Information Theory

Hi! Thanks for such a helpful read about information theory. One thing that troubles/confuses me is the justification of using cross entropy as a loss function. The text begins with an argument through maximum likelihood estimation to justify using cross entropy, and then basically goes on to show how maximizing log likelihood is equivalent to minimizing CE.

What is not clear to me is why cross entropy fits into the machine learning framework from an information-theoretic point-of-view. For example, cross entropy & KL-divergence in information theory is about quantifying the inefficiency of using a compression scheme that is not optimal for the underlying probability distribution. How does that interpretation of cross entropy fit in here, where we are doing supervised training (a concept that feels detached from the original motivation of information theory)?

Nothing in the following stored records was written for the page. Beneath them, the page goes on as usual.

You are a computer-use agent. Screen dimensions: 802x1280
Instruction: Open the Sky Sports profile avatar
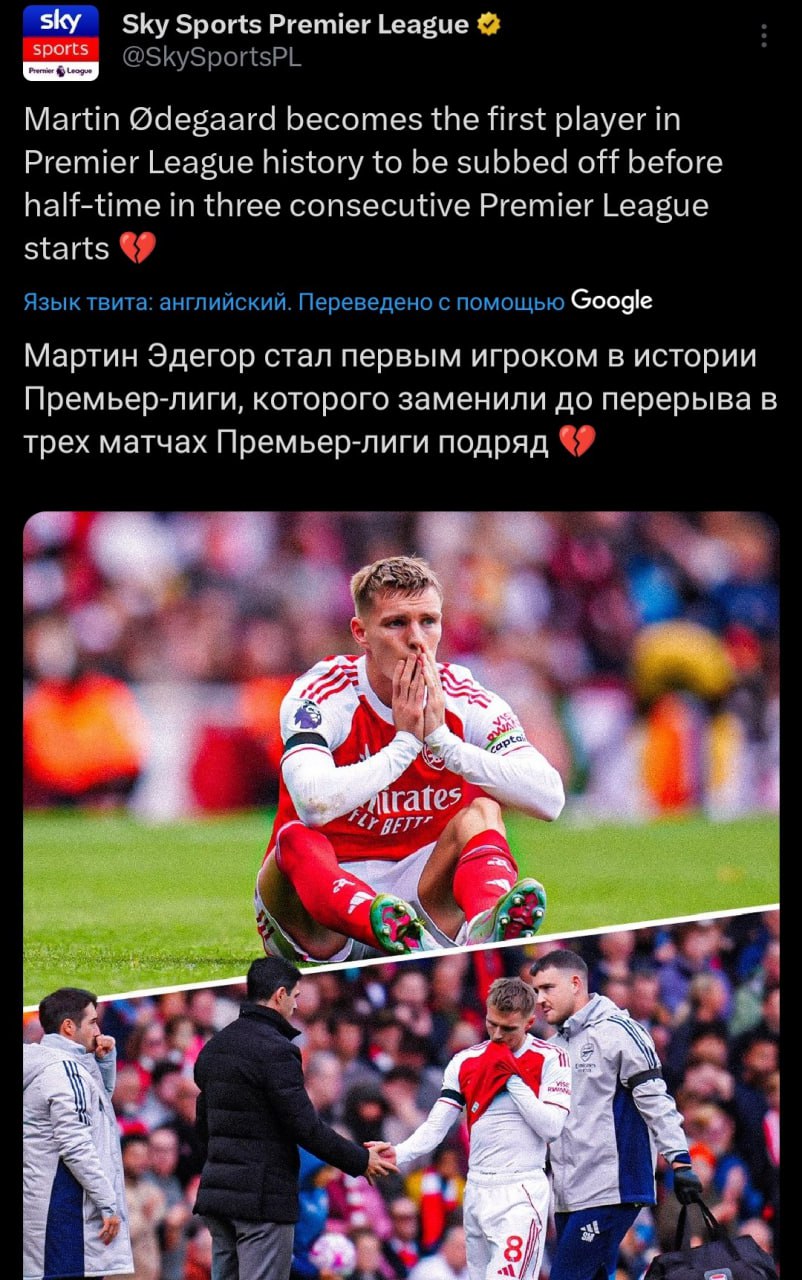click(61, 42)
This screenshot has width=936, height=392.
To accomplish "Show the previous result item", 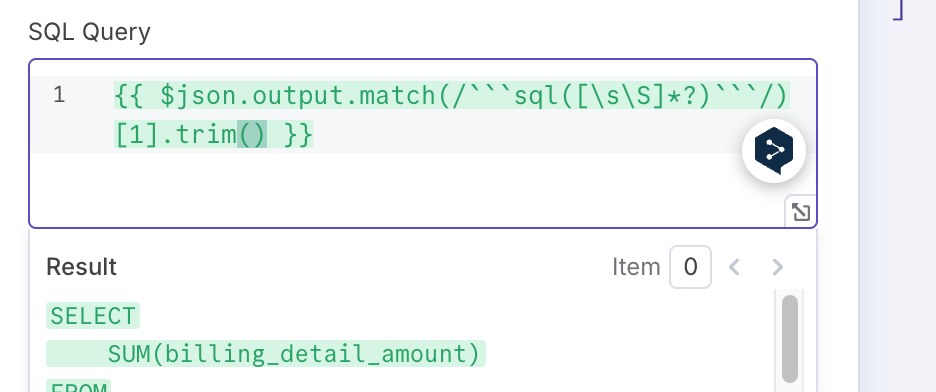I will pyautogui.click(x=734, y=267).
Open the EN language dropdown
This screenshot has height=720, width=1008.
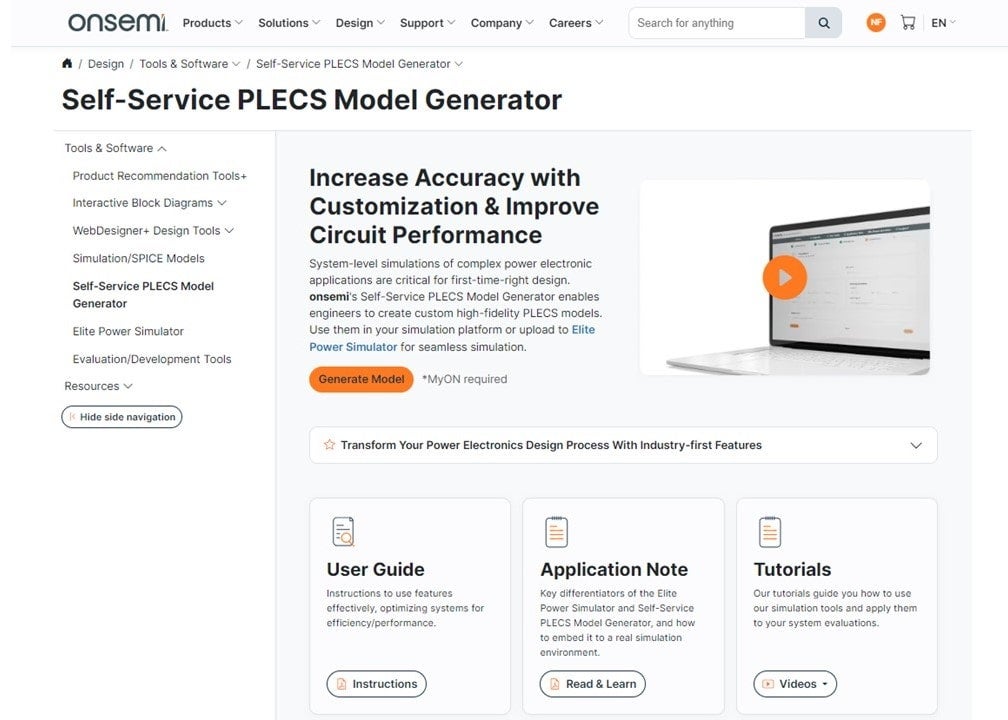click(943, 22)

e.g., “A better language model should allow us to predict the next token more accurately. Thus, it should allow us to spend fewer bits in compressing the sequence. So we can measure it by the cross-entropy loss averaged over all the 𝑛 tokens of a sequence”

e.g., “In short, we can think of the cross-entropy classification objective in two ways: (i) as maximizing the likelihood of the observed data; and (ii) as minimizing our surprisal (and thus the number of bits) required to communicate the labels.”

“The character perplexity of a language model on a test word is defined as the product of the inverse probability of each character appeared in the test word, normalized by the length of the word.”

Is there a typo in the equation for perplexity following this definition? i.e. I did not expect the normalization to appear in the exponent.

Hi @jcatanz, great question! PPL is the inverse of the geometric mean of a set of characters appeared in the word. The “normalized” here refers to the “geometric mean”. Let me know if it makes sense.